Well, about a year and a half later, the next step in the evolution of the S series has arrived. The S2tTi is now available, and as you may have guessed from its name, titanium is the star of the show. It comprises the bulk of the case—there’s a forged carbon fiber mid-case for even more strength and durability—as well as the entire bracelet. The subdued luster and superlight weight of the material give the entire watch a futuristic look and feel that’s complemented by the domed sapphire crystal that reaches all the way to the edges of the bezel-free design. (There’s also sapphire crystal on the case back, so you can see the Sellita SW200-1 automatic movement inside.)

It’s recognizably an S2, of course. Just, well…a little more so. In fact, if the S1 was the most “Timex” watch when it was first created, the S2Ti deserves the distinction of being the most “Giorgio Galli Timex” watch to come out of this years-long project. It feels like a distillation of all the ideas the Milan-based creative director has been toying with this past half a decade.

back view of a sleek modern wristwatch with a titanium casing and metal bracelet

Timex

Which is to say: It feels really good. One hallmark of the S series is comfort, and the combination of the 38mm case and the full-titanium construction makes for a watch that’s incredibly easy to wear. Light enough that it never bothers, but never so insubstantial that it feels toy-like, the S2Ti sits naturally on the wrist (helped along in no small measure by the fact that you can resize the bracelet without tools). And aesthetically, the tonal color treatment and streamlined dial give the watch a chameleonic sort of effect. Worn casually, it delivers a vibe not dissimilar to a tool watch; with something more formal, it takes on a dressier air.

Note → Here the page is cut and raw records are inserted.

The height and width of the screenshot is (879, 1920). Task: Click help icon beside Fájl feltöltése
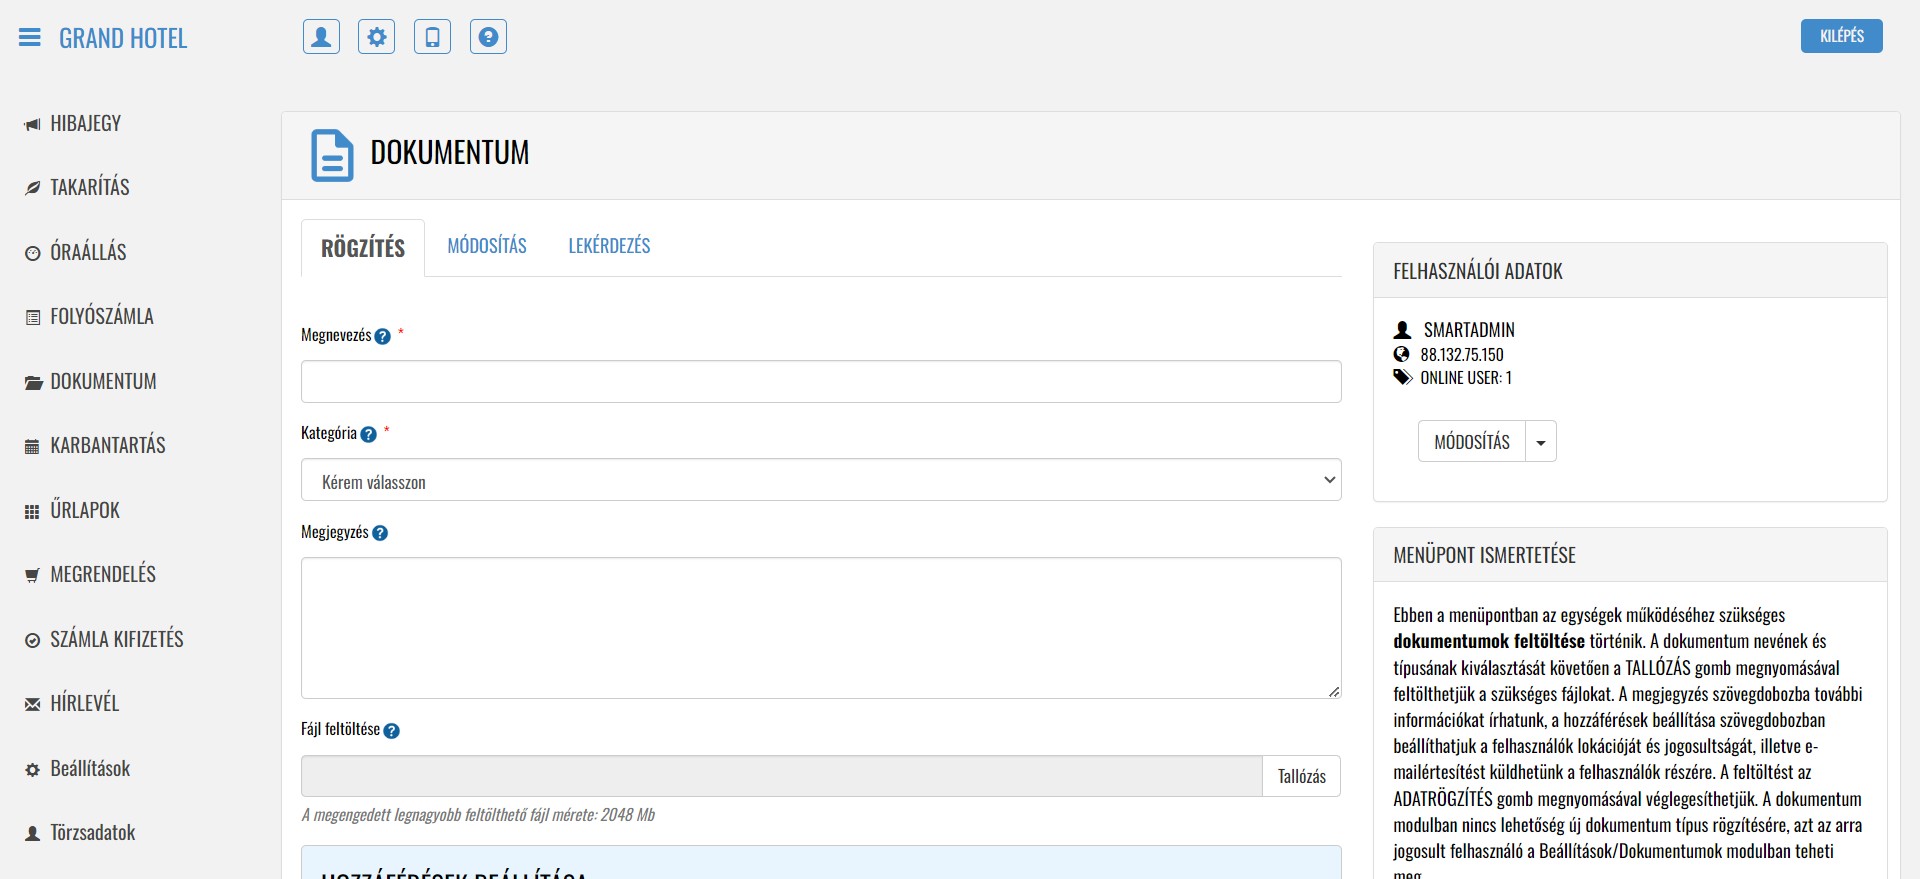point(391,731)
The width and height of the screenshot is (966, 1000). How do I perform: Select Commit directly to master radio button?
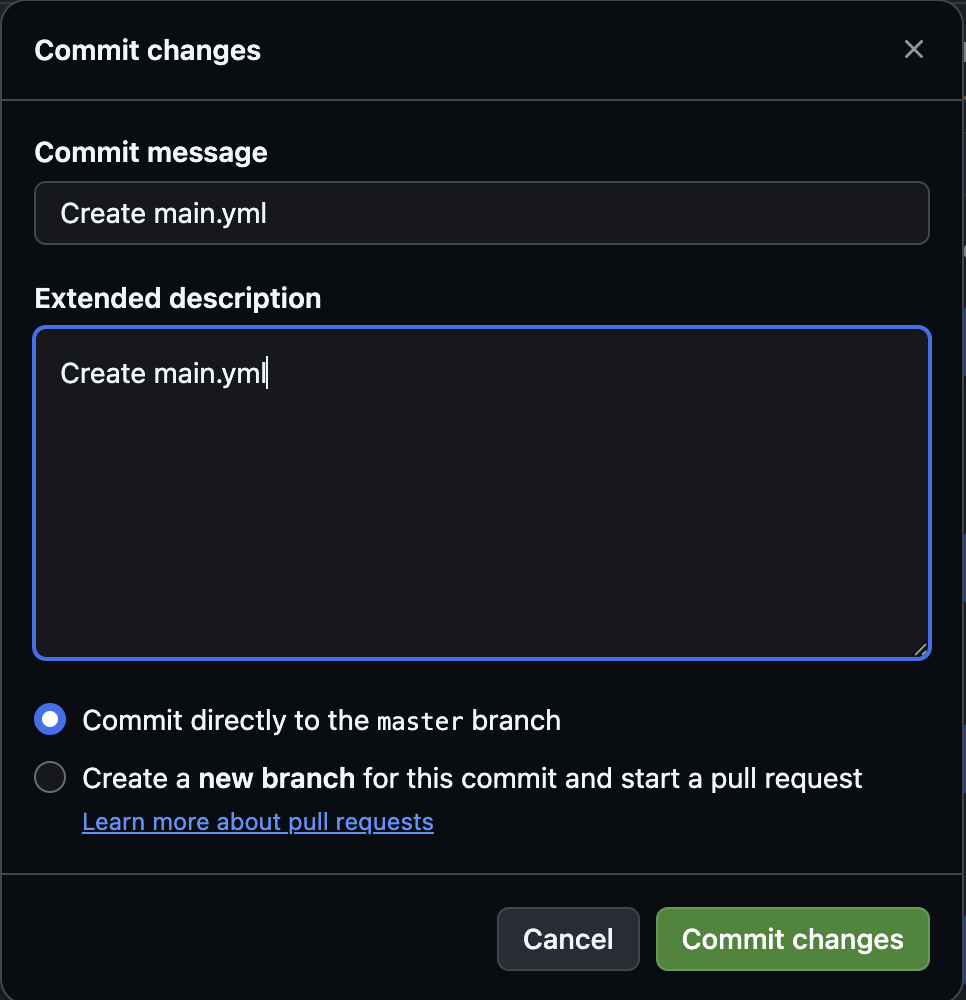pos(50,719)
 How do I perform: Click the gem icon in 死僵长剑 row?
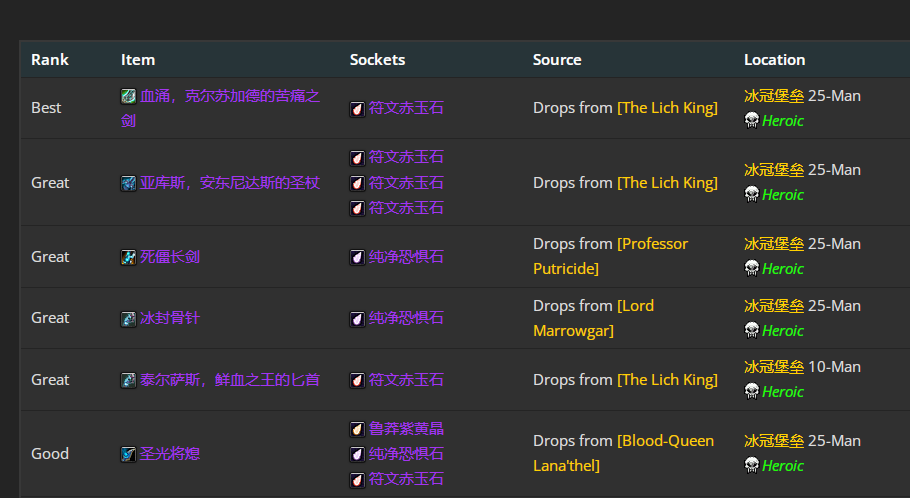[357, 257]
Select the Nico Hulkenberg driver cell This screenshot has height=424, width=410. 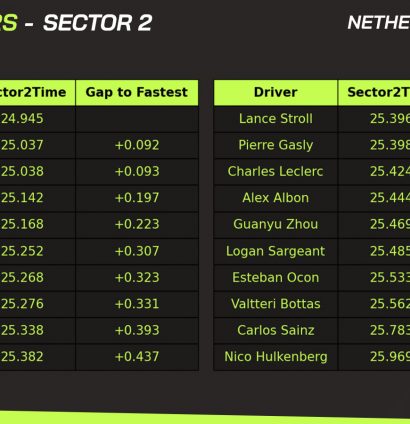pyautogui.click(x=275, y=357)
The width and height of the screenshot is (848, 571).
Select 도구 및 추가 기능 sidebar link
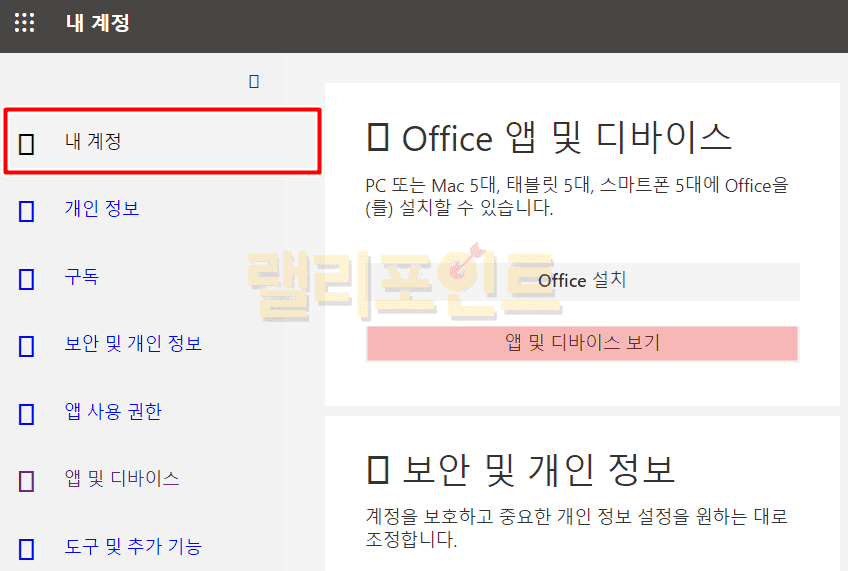pyautogui.click(x=133, y=546)
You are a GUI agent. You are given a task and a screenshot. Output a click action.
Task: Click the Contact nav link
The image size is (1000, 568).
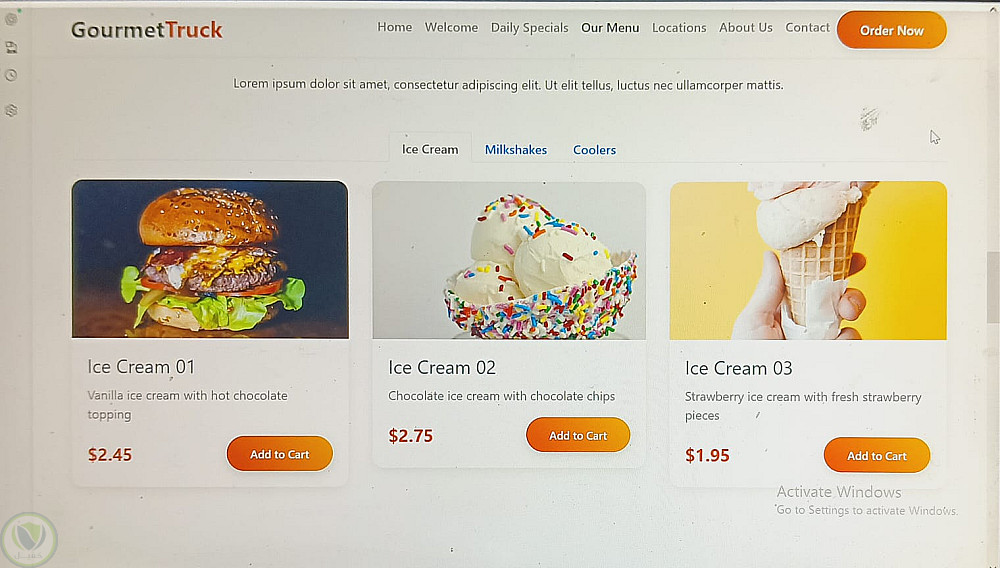click(x=807, y=27)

As with prior releases from the S series, this installment pushes the price even higher. If you thought you’d never see a Timex approach the two-grand mark, today’s the day you’re proven wrong. The $1,950 retail price may raise a few eyebrows, but this is Galli’s labor of love. And since it’s coming in a limited edition of just 500 pieces, it’s unlikely that the S2Ti will be sitting on shelves for long.

timex s2ti watch

Timex

In fact, if you’re a fan of Galli’s perspective, you might want to snap this one up sooner than later. Though he has no plans to leave his current position—he’s adamant about that part—this is his final release from the S series. All good things, as they say. But don’t worry too much. The folks at Timex are already teasing something new in the not-too-distant future. What it’ll be, though, only time will tell.